• EXERCISE: Reproduce every line of the records below verbatim, leaving out the pictures.

[Dataset excerpt]
>> begin
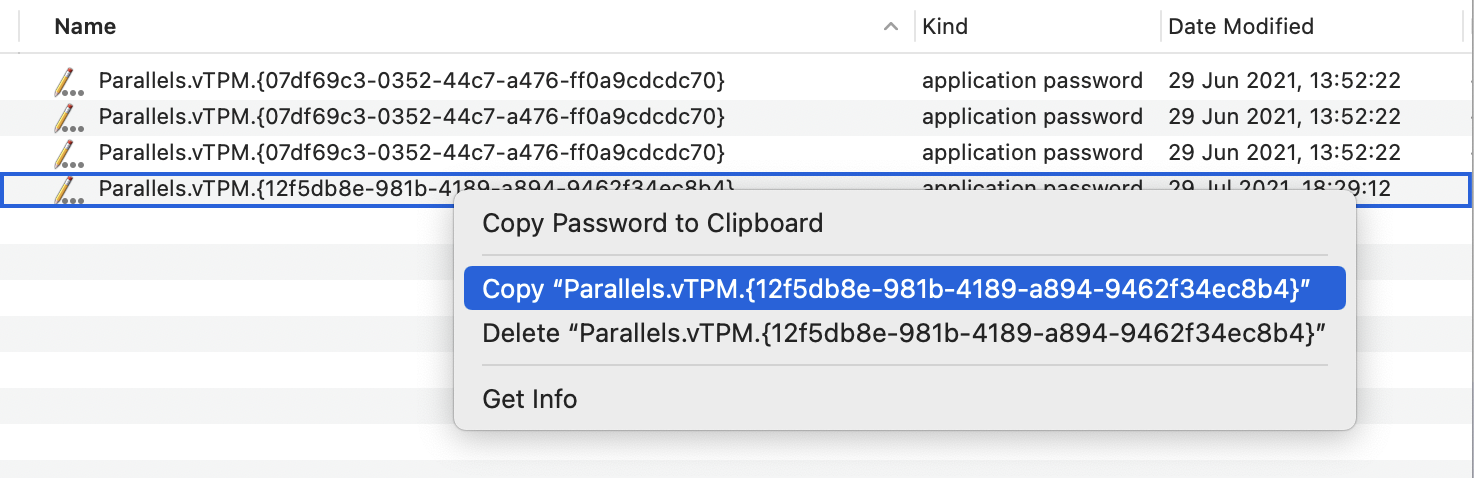Screen dimensions: 1474x478
Task: Click the pencil icon beside the 12f5db8e entry
Action: 67,188
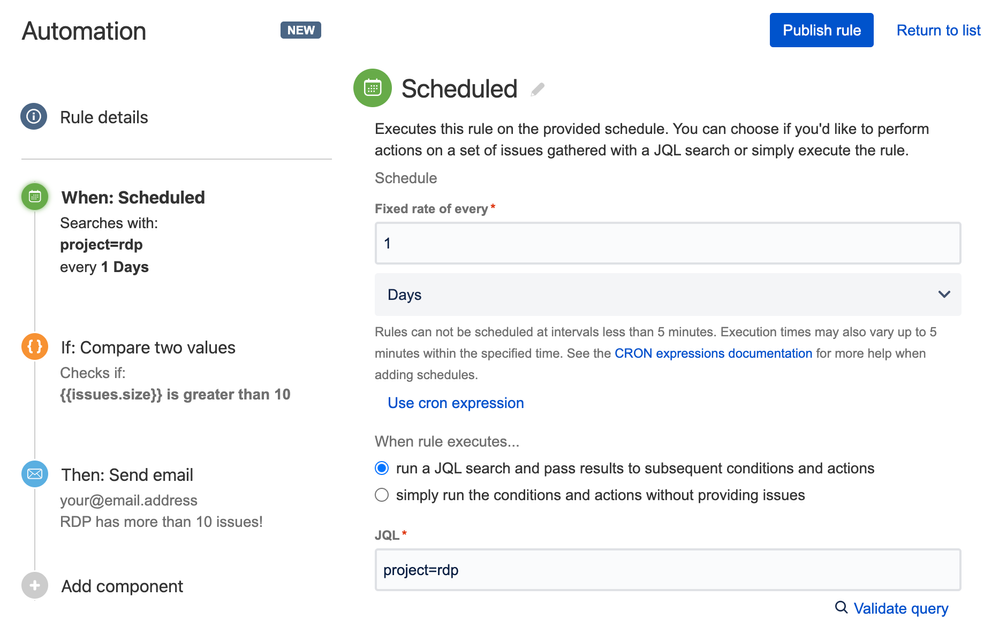Click the chevron arrow on Days selector
Image resolution: width=999 pixels, height=633 pixels.
pyautogui.click(x=944, y=294)
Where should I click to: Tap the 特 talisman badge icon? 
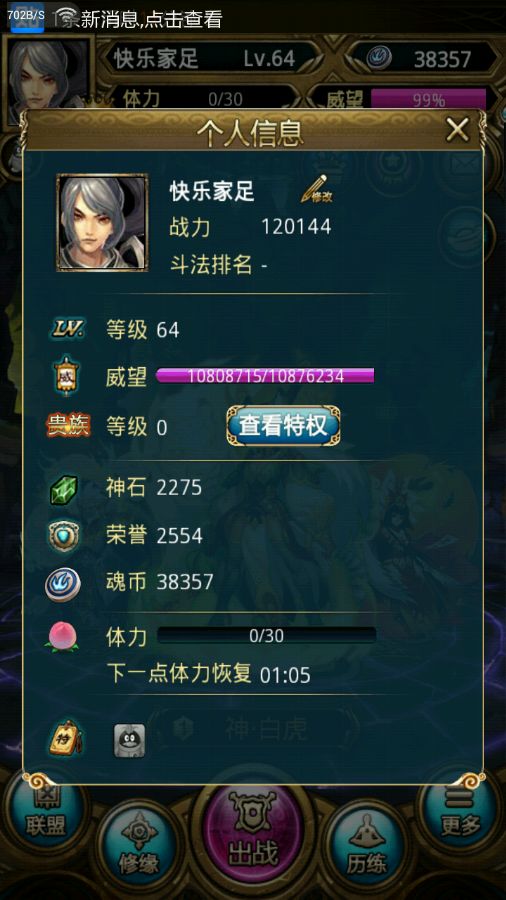click(x=65, y=739)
>> end
• ANSWER:
Screen dimensions: 1474x478
Task: Click the pencil icon beside the 12f5db8e entry
Action: 67,188
Click the chevron arrow on Days selector
Image resolution: width=999 pixels, height=633 pixels.
pyautogui.click(x=944, y=294)
Where should I click to: Tap the 特 talisman badge icon? 
click(x=65, y=739)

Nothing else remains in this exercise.